Mas, segundo Alexandre Dumas, “ os entes queridos, que perdemos não são sepultados na terra, mas em nosso coração. Foi Deus assim que o quis para que eles nos acompanhem para sempre. ”

Pelo depoimento do Prof. Paulo Nunes, em seu discurso de posse na Academia Piauiense de Letras, em 28 de agosto de 1967, “João Ferry foi o nosso menestrel”, portanto um ente ; também querido do povo. E acrescenta M. Paulo Nunes, que o escolheu para patrono: João Ferry viveu como ninguém a sua poesia, e viver foi nele uma forma de cantar. Como os menestréis da Idade Média, colocando o instrumento à altura do peito para melhor  desferir o seu canto, Ferry foi o mais puro cantor dos seus versos. Revejo-o declamando nas solenidades cívicas o seu “Poço Azulou o poema dedicado ao bicentenário de sua terra natal, com aquela unção religiosa que somente possuem os poetas e os santos. Ferry, homem do povo, era daqueles que se aproximam do povo para cantar poemas, modulando as vozes mais afinadas de sua sensibilidade. "

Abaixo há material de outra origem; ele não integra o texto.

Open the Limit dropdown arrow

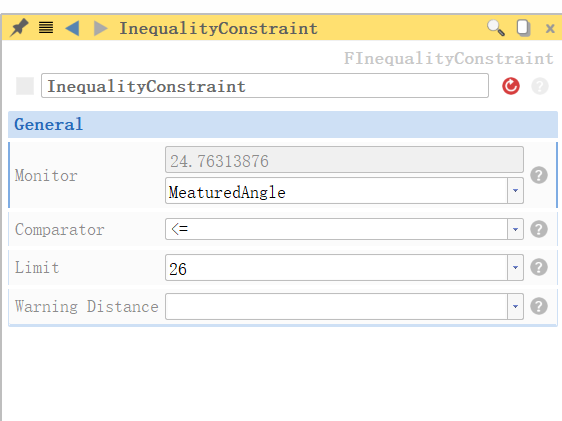point(515,267)
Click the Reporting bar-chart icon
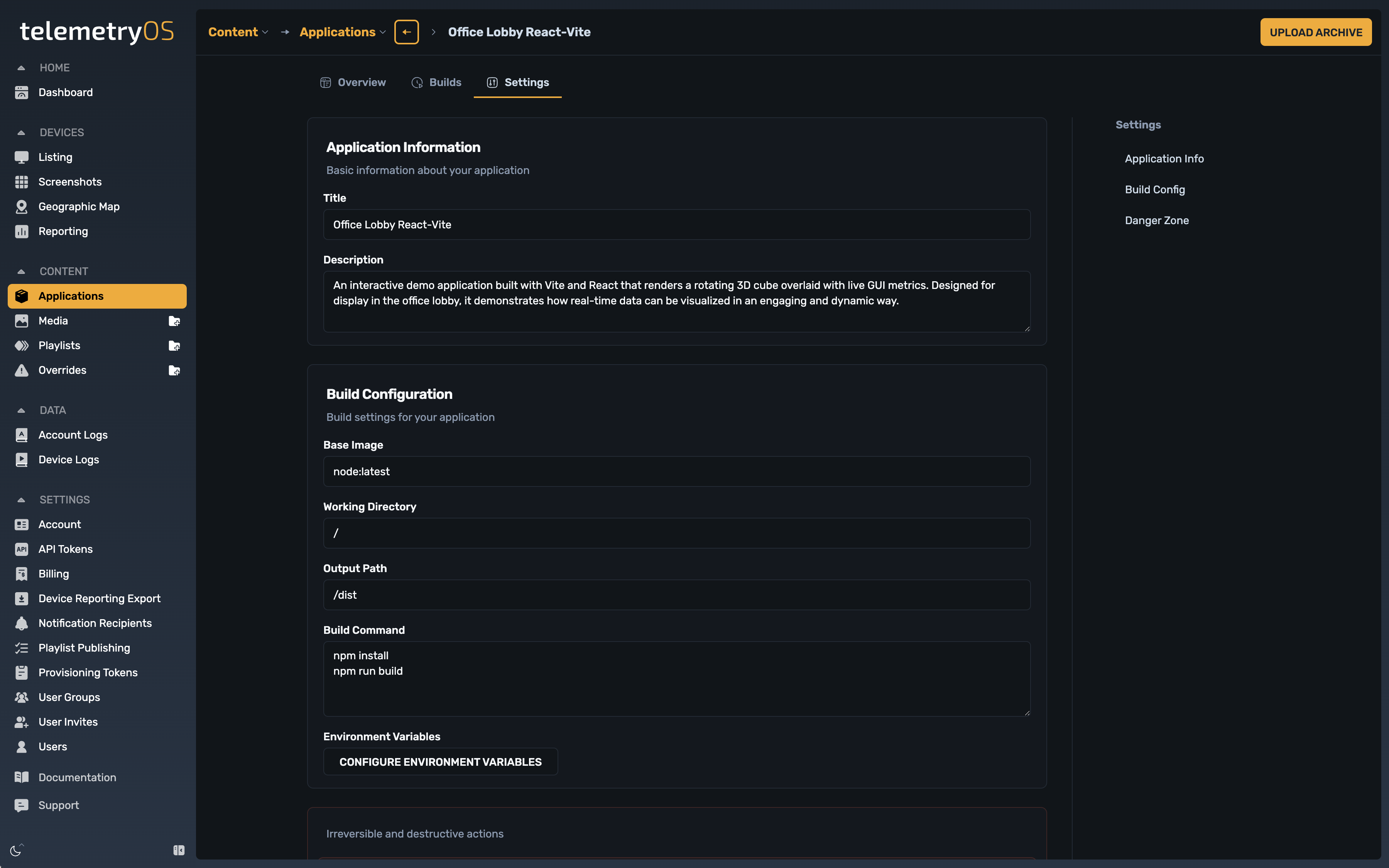The height and width of the screenshot is (868, 1389). [x=22, y=231]
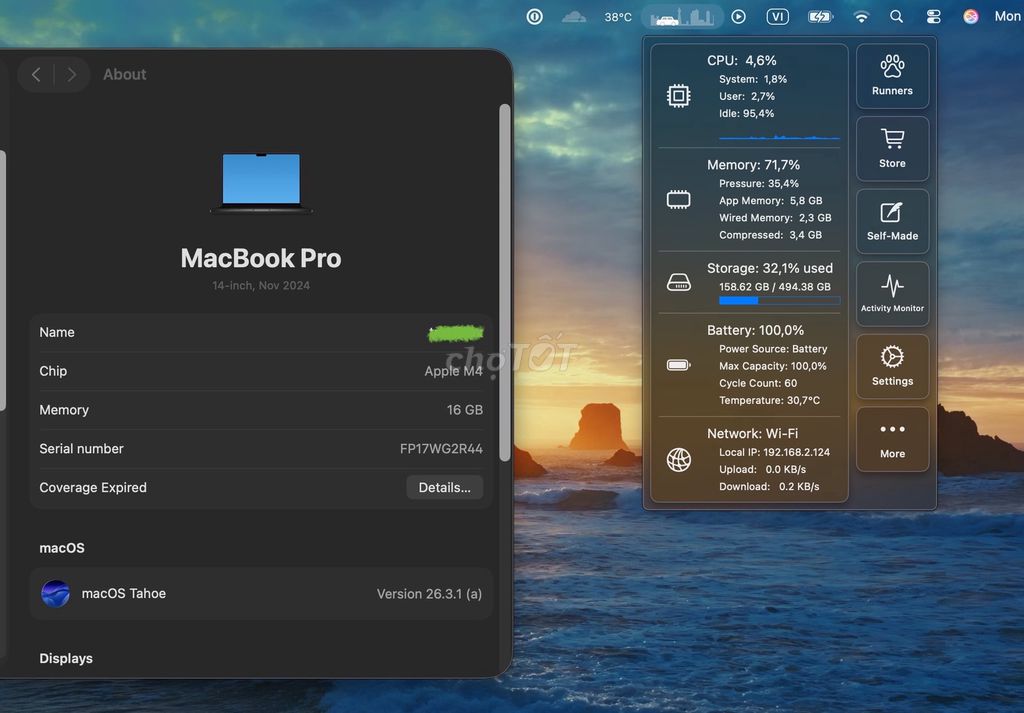Click the play button icon in menu bar
Image resolution: width=1024 pixels, height=713 pixels.
coord(738,16)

O povo ama seus poetas e os poetas amam seu povo. Através dos representantes do povo, na Câmara Municipal, João Ferry ganhou o nome de uma rua no Bairro Água Mineral, em Teresina. Essa é uma prova oficial. Outra é a lembrança e comemoração do seu centenário de nascimento. Uma terceira será o lançamento de seu livro, que, certamente, tem todo o apoio da Academia.

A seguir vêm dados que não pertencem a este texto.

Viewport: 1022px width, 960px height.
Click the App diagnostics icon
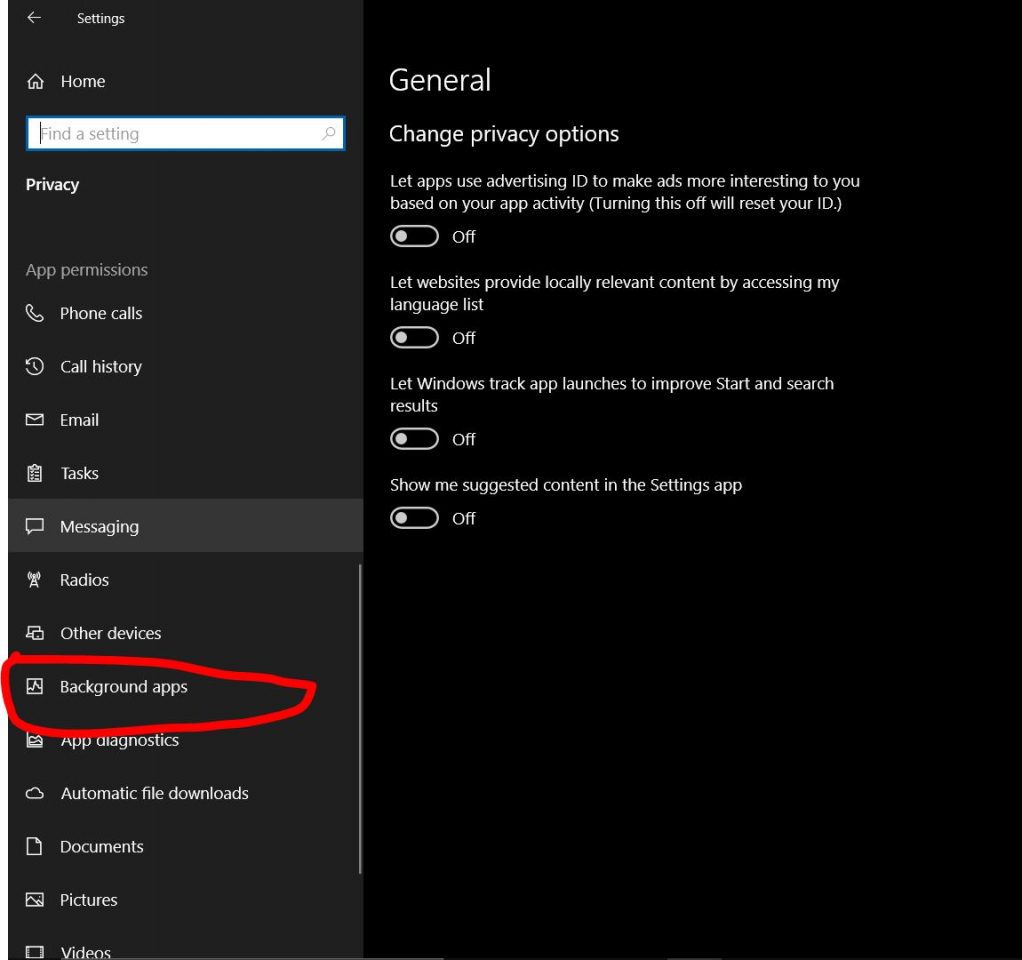pos(35,740)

Já disseram, e não custa repetir aqui, por oportuno, que a vida de um homem não se conta apenas pelos dias que vão entre seu nascimento e sua morte. Um verdadeiro homem vale pelo que faz. E só se faz bem, amando. Assim, queiram ou não queiram os santos e os filósofos, os sábios e os críticos, este é o sentido da vida: amar e fazer: Ferry amou, fez poemas, fez o seu povo rir e sonhar. Amou sua gente e sua terra. Foi verdadeiramente um homem.

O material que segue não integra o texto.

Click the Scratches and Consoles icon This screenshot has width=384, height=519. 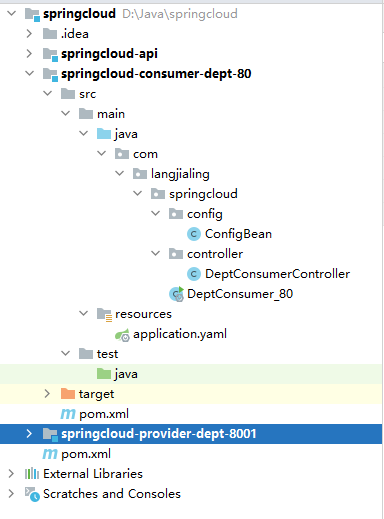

A Academia Piauiense de Letras sente-se bastante honrada em comemorar esta data.

                                     --------------------------------

 (*) Ocupante da cadeira n
° 8. Poeta, ficcionista e crítico literário.

Palestra proferida pelo Acadêmico Francisco Miguel de Moura, em nome da Academia, na sessão solene comemorativa do centenário de nascimento de João Ferry, no dia 17 de abril de 1995, na Casa da Cultura.

 

 

 

Nenhum comentário:

Related Posts Plugin for WordPress, Blogger...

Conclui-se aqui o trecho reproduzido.